Researchers fed mice a high-fat diet during the normal time they ate. Those mice gained about 20 percent of their weight over a six-week period. But, when the researchers fed other mice the same diet, but during the time that they would normally be sleeping, those mice put on 48 percent of their weight.
While these results need to be duplicated in a human study, the researchers believe that the results will be the same.
The popular slogan “calories in/calories out” to describe how you lose weight via a calorie deficit may be oversimplifying it a bit.
“How or why a person gains weight is very complicated, but it clearly is not just calories in and calories out,” says the study’s leader Fred Turek, professor of neurobiology and physiology at Northwestern University. “We think some factors are under circadian control.
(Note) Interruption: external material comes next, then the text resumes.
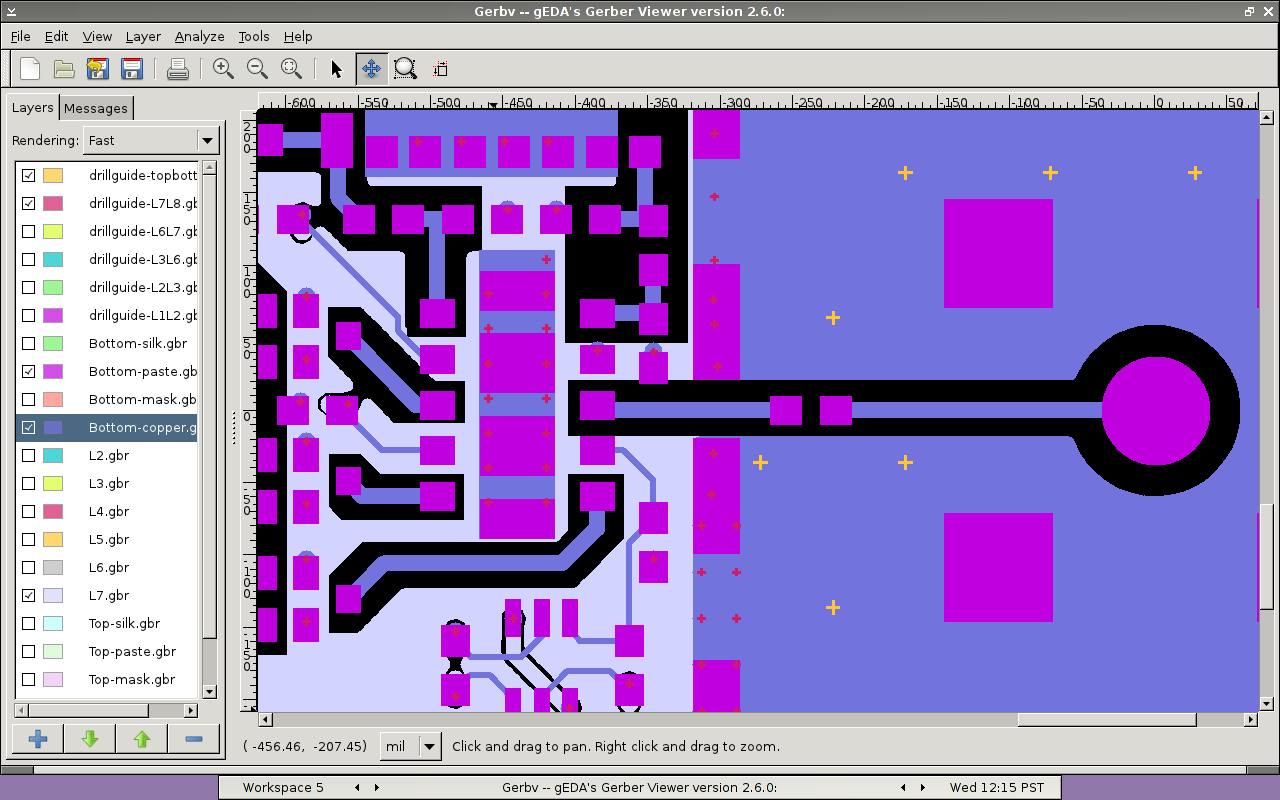Click the remove layer minus button
The image size is (1280, 800).
194,739
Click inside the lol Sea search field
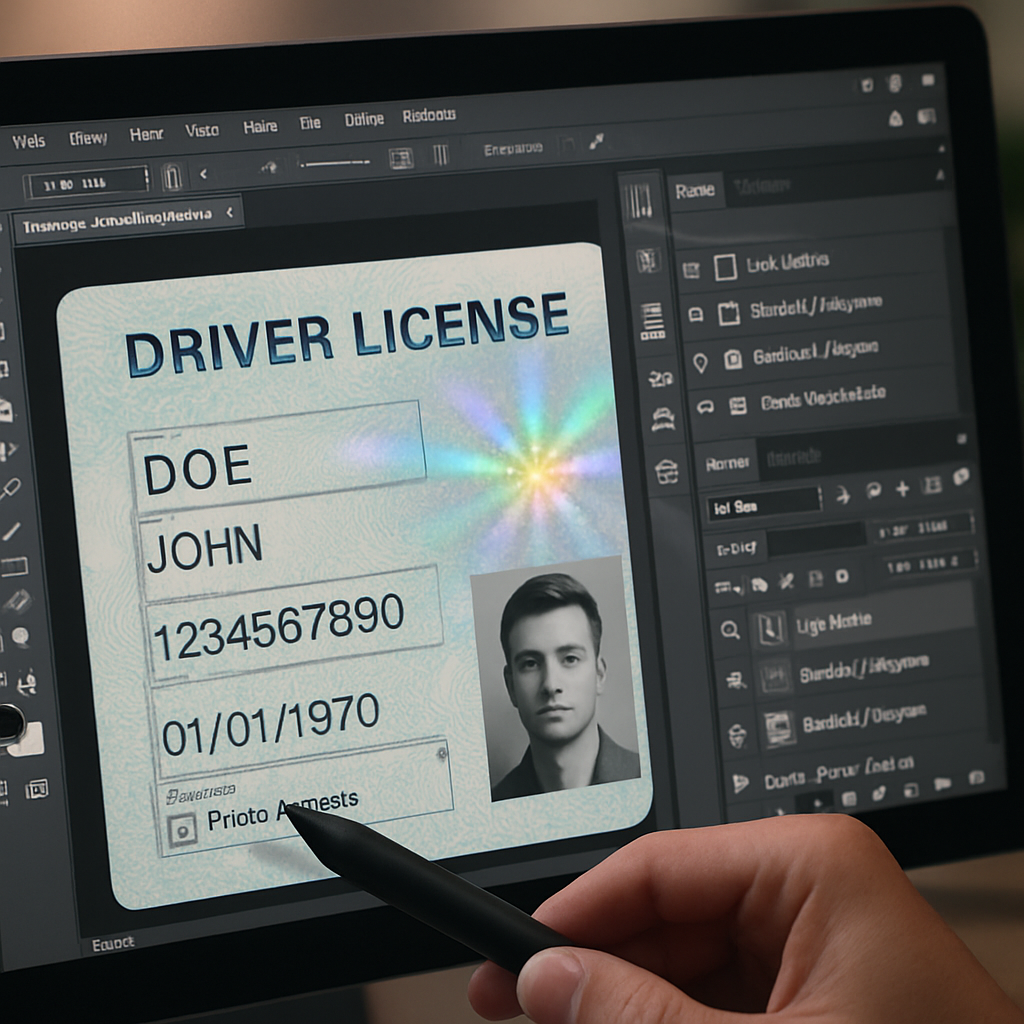Screen dimensions: 1024x1024 pyautogui.click(x=764, y=504)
Better timing of meals, which would require a change in behavior, could be a critical element in slowing the ever-increasing incidence of obesity.”
More research is certainly needed. Not just because the findings need to be duplicated in a human study, but a similar study involving monkeys concluded that late-night snacking didn’t cause extra weight gain.
The difference between the studies may hold the key.
In the monkey study, only a portion of the monkeys’ food that they ate was eaten at the time that they should be sleeping. A bit like late-night snacking. But, in the mice study, their whole diet was consumed when the mice should have been sleeping.
That seems a bit extreme, since nobody I know eats breakfast, lunch and dinner between 11 p.m. and 7 a.m.